As I’ve said before, Thunderbolt 2 docks are a really great idea for MacBook users. Before now, there were three major options: Belkin’s $300 Thunderbolt 2 Express HD Dock, Elgato’s $220 Thunderbolt 2 Dock (review), and CalDigit’s $226 Thunderbolt Station 2 (review). All three are designed for the same purpose — to connect a bunch of peripherals (including hard drives, a monitor, and audio cables) to your Mac with one Thunderbolt 2 cable — and they all have the same core peripheral ports, with small differences to set them apart from one another.
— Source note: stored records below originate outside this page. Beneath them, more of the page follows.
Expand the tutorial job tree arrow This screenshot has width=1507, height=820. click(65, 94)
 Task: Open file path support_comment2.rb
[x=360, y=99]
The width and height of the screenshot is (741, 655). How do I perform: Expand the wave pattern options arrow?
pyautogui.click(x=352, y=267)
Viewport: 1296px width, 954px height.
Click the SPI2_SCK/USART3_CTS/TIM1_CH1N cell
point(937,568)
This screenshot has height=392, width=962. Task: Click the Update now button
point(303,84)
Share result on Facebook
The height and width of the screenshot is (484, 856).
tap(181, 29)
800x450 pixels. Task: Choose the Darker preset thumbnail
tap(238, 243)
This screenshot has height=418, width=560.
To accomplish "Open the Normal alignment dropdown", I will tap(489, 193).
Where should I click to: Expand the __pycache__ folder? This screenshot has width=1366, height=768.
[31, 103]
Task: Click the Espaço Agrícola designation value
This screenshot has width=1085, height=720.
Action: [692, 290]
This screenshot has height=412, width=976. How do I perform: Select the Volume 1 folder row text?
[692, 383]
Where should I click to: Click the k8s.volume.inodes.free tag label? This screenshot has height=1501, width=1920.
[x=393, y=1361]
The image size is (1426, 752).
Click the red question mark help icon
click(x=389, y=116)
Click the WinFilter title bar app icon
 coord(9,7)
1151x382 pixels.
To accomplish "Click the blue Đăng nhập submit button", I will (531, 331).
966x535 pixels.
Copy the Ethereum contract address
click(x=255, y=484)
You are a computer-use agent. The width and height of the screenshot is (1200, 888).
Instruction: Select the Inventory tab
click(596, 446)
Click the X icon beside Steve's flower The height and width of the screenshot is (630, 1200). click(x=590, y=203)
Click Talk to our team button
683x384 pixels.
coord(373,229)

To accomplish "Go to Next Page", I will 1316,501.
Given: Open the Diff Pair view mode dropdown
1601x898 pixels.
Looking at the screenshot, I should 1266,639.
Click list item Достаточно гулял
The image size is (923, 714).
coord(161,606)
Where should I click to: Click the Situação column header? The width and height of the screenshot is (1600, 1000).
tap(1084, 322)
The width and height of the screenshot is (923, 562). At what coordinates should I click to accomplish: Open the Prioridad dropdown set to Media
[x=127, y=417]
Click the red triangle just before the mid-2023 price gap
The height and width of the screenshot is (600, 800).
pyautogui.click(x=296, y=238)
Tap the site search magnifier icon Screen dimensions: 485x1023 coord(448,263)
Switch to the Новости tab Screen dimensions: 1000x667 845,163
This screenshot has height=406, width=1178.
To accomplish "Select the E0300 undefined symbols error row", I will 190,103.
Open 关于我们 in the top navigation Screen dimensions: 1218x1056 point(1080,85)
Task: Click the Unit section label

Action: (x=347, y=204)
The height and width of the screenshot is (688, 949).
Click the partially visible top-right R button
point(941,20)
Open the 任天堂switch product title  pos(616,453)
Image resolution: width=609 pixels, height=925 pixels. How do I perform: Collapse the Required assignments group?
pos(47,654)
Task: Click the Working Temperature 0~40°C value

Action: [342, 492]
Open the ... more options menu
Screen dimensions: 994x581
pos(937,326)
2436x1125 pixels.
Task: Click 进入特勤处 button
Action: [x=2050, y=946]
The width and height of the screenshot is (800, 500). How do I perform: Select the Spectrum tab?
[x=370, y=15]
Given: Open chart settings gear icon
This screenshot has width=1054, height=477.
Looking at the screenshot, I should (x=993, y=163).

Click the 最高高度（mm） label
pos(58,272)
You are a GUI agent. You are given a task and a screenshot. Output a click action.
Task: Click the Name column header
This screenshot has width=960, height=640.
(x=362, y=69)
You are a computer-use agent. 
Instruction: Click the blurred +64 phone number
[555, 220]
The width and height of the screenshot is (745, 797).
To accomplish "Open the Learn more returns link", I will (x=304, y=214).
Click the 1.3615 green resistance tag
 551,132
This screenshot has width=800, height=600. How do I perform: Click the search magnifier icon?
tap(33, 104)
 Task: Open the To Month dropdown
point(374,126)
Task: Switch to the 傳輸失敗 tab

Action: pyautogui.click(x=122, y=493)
This month, Kanex is entering the fray with the Thunderbolt 2 Express Dock ($250), which looks a lot like Belkin’s dock but is closer in price to Elgato’s and CalDigit’s. Aluminum on the top and bottom with a black plastic core, it has a front-mounted USB 3.0 port with two more on the back, and comes bundled with a power adapter and 3.3-foot Thunderbolt cable. While it doesn’t stand out in any major way from its earlier rivals, it’s competently executed and attractively designed, with some modest feature tweaks that prospective buyers should know about…
The Thunderbolt 2 Express Dock is roughly the same size as Belkin’s and Elgato’s docks, measuring 7.5″ wide by 3.5″ deep by 1.1″ tall. From the side, it looks like an extruded black pill with thick aluminum cladding on the top and bottom, plus four rubber feet to reduce slipping on a desk. Even though it’s technically a peripheral hub, a category known in the USB world for race-to-the-bottom pricing and sometimes quality, Kanex went out of its way to make its Thunderbolt dock feel substantial. Despite the light exterior materials, it has the sort of internal heft that you appreciate when you’re plugging and unplugging things on a desk, and doesn’t feel cheap in any way.
Functionally, Kanex’s dock is so similar to earlier competitors that it’s tempting to only focus on the differences. The Thunderbolt 2 Express Dock includes twin Thunderbolt 2 ports — one to connect to your Mac, the other to a monitor, hard drive, or other I/O accessory — plus one 2K/4K-ready HDMI port, one Gigabit Ethernet port, one 3.5mm microphone and headset port, a power-in port, and the three aforementioned USB 3.0 ports, one of which is on the front.
But there are a couple of differences. Most other Thunderbolt 2 docks have separate audio-out and audio-in ports, and some have an amplified audio output, but Kanex offers only one port: a standard headphone output that can switch to a microphone input as needed. Like Elgato and CalDigit, but unlike Belkin, Kanex continuously supplies power to the front USB 3.0 port, enabling it to recharge devices even when a computer’s not connected or powered off. However, the port promises only 1.5-Amp output, like its other rivals. That’s enough for full-speed iPhone recharging, but slower than the peak 2.1/2.4-Amp charging supported by iPads.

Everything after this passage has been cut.